▶ [What to work on]
Copy out the lines from the one containing "The height and" through the one containing "Delete record using the X icon", both included, reproducing them without any change.

▶ [Material for this task]
- - -

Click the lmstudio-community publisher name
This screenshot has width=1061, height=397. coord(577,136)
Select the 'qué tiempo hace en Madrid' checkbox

- - -

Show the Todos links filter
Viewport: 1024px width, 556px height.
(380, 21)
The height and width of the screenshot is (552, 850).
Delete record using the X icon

- - -

▶ [Task result]
The height and width of the screenshot is (552, 850).
Delete record using the X icon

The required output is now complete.